═════ DOCUMENT SEGMENT ═════

# Loop 39 Analysis: Understanding the CV-LB Gap

**Key Discovery**: The "mixall" kernel uses GroupKFold(5) instead of leave-one-out CV.

**Questions to answer:**
1. What is the CV score with GroupKFold(5) vs leave-one-out?
2. Does GroupKFold(5) better predict the LB score?
3. What is the actual evaluation procedure on Kaggle?

In [None]:
import numpy as np
import pandas as pd
import matplotlib.pyplot as plt
from sklearn.model_selection import GroupKFold

# Load data
DATA_PATH = '/home/data'

df_single = pd.read_csv(f'{DATA_PATH}/catechol_single_solvent_yields.csv')
df_full = pd.read_csv(f'{DATA_PATH}/catechol_full_data_yields.csv')

═════

### DIRECTIVES
1. According to the Loop 39 analysis, which cross-validation scheme does the "mixall" kernel use instead of leave-one-out CV?
2. Copy the Loop 39 analysis word for word, starting with "# Loop 39 Analysis: Understanding" and going on through "GroupKFold(5) vs leave-one-out?".

═════ DATA LINES ═════

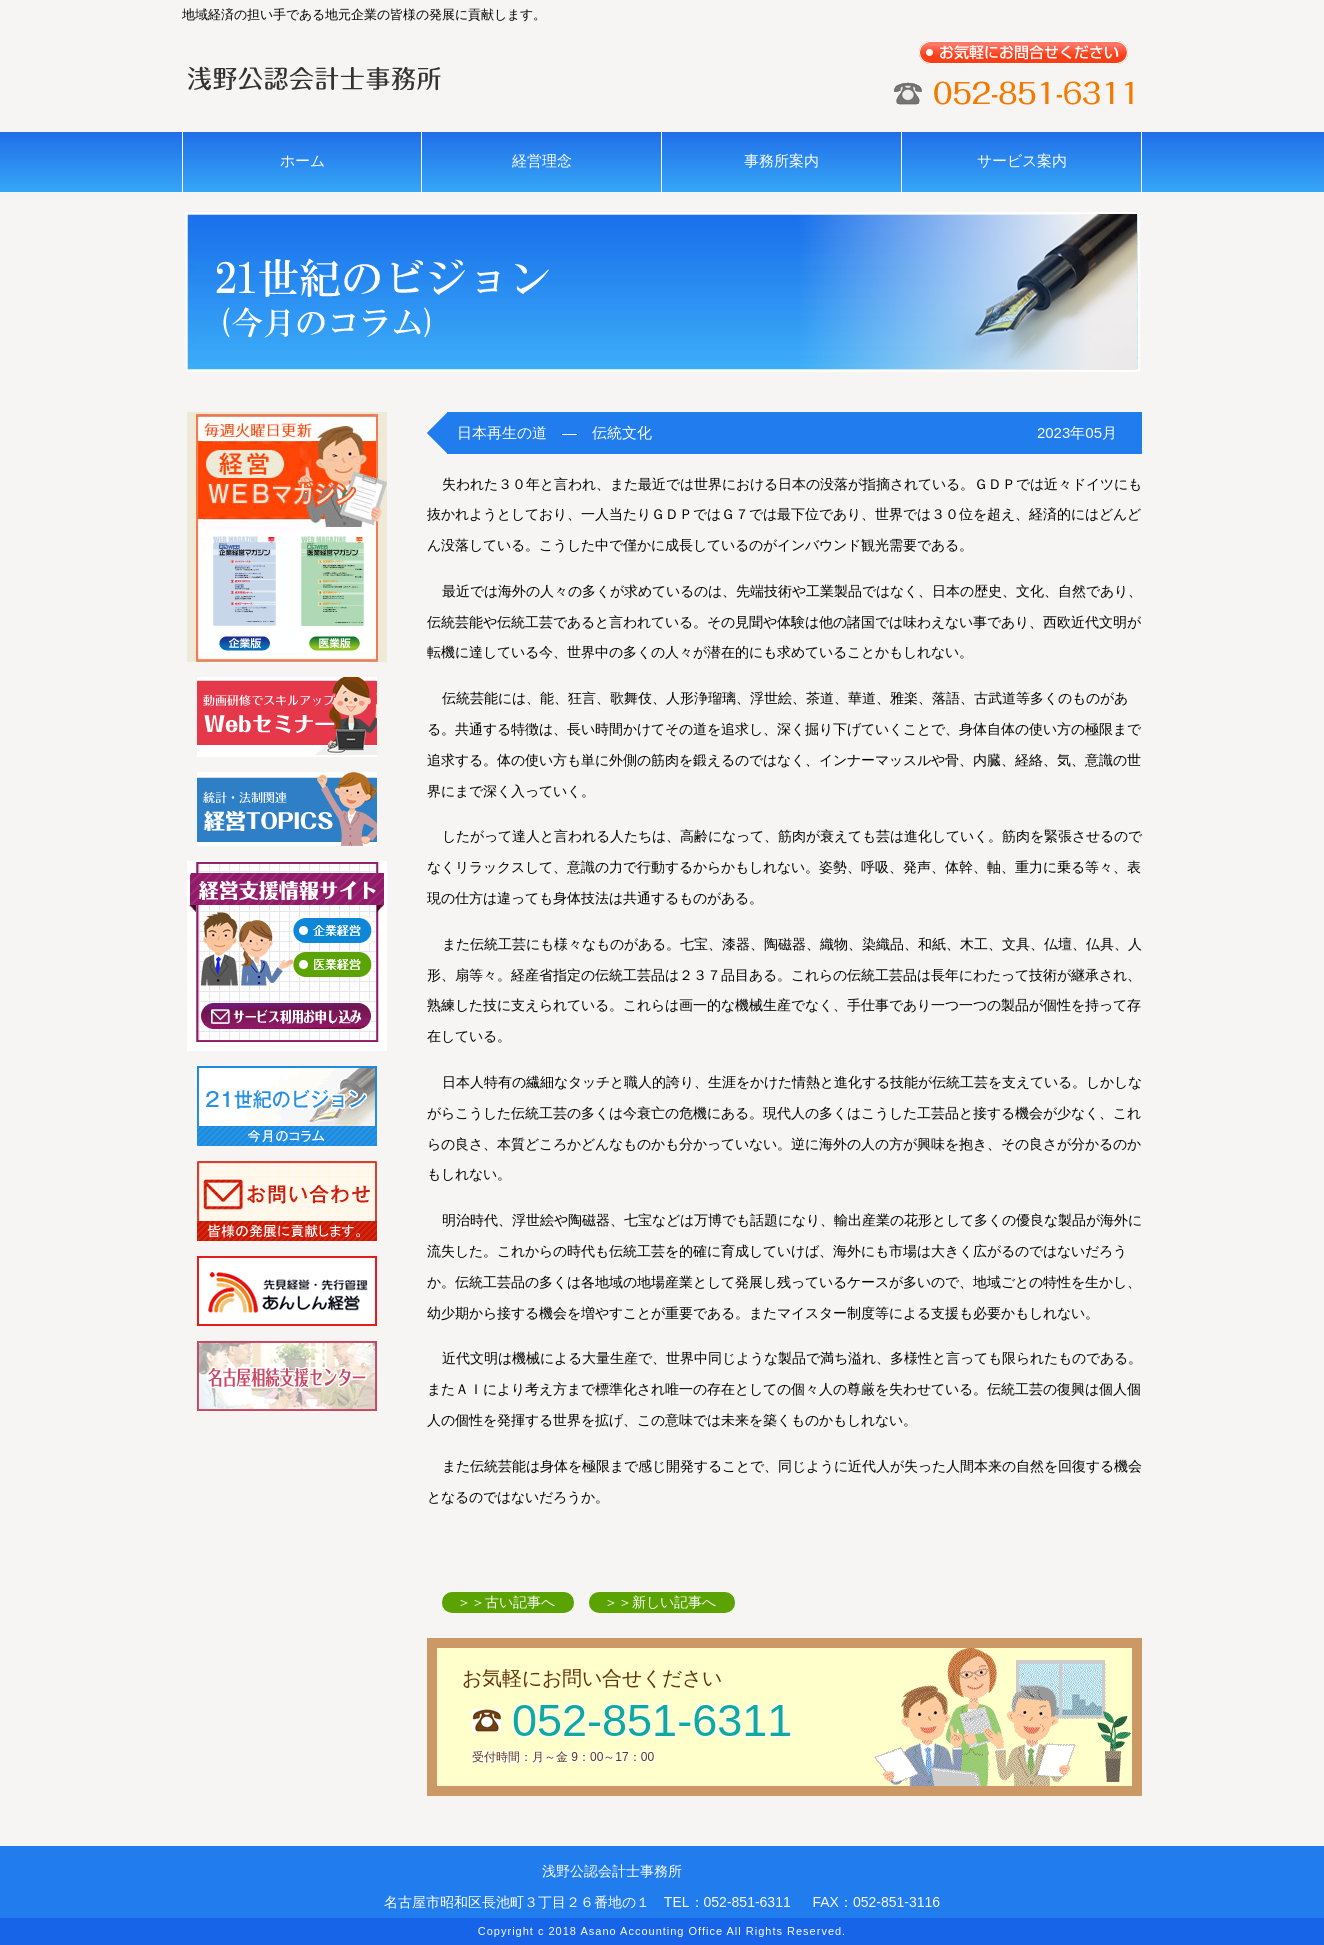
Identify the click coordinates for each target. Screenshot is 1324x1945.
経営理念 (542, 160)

═════

### SOLVED TASKS
1. GroupKFold(5)

2.
# Loop 39 Analysis: Understanding the CV-LB Gap

**Key Discovery**: The "mixall" kernel uses GroupKFold(5) instead of leave-one-out CV.

**Questions to answer:**
1. What is the CV score with GroupKFold(5) vs leave-one-out?